Once the pictures are set aside, reproduce the entries below exactly.

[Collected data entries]
◆ ◆ ◆ ◆

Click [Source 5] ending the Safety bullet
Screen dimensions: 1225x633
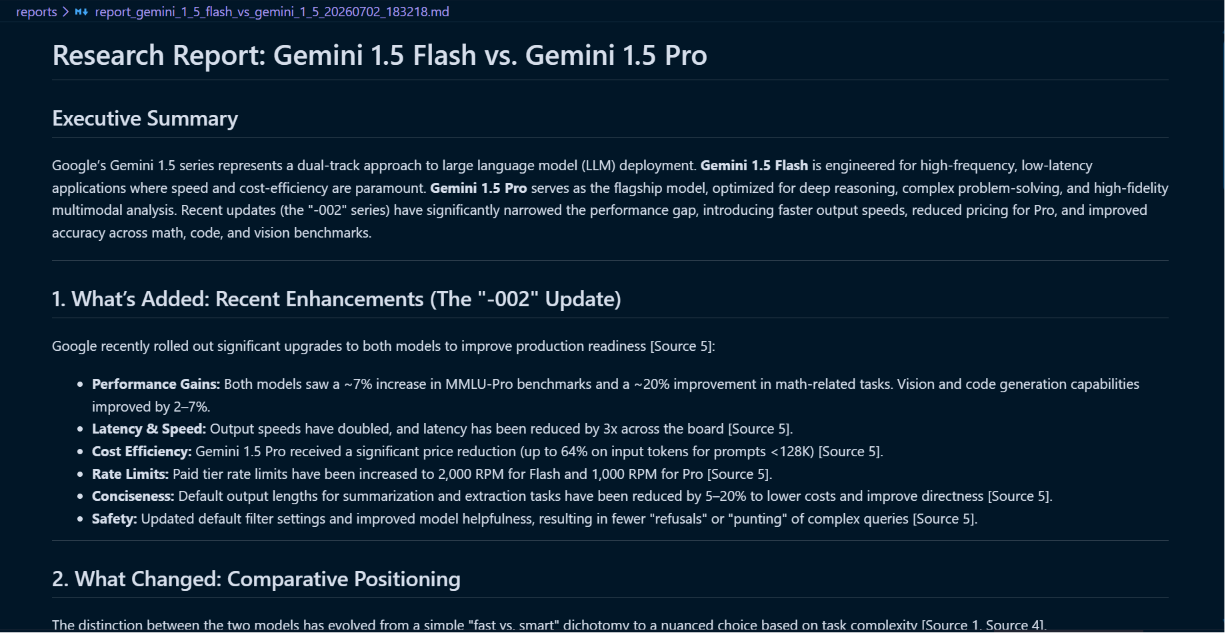(x=945, y=519)
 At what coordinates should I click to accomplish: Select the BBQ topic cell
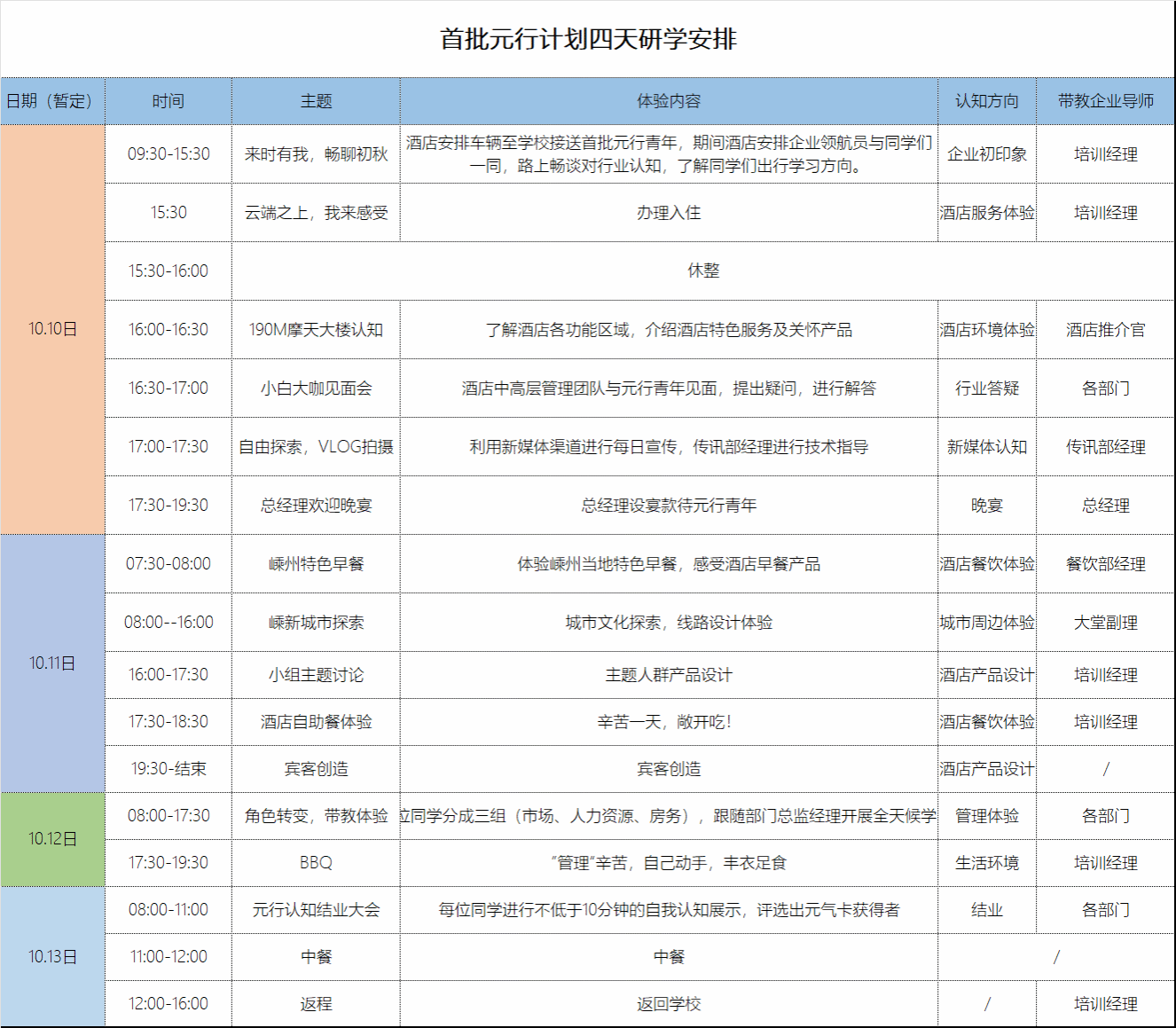[316, 863]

◆ ◆ ◆ ◆

§ **FINISHED EXERCISE**:
Click [Source 5] ending the Safety bullet
Screen dimensions: 1225x633
(x=945, y=519)
 At what coordinates should I click to accomplish: Select the BBQ topic cell
[316, 863]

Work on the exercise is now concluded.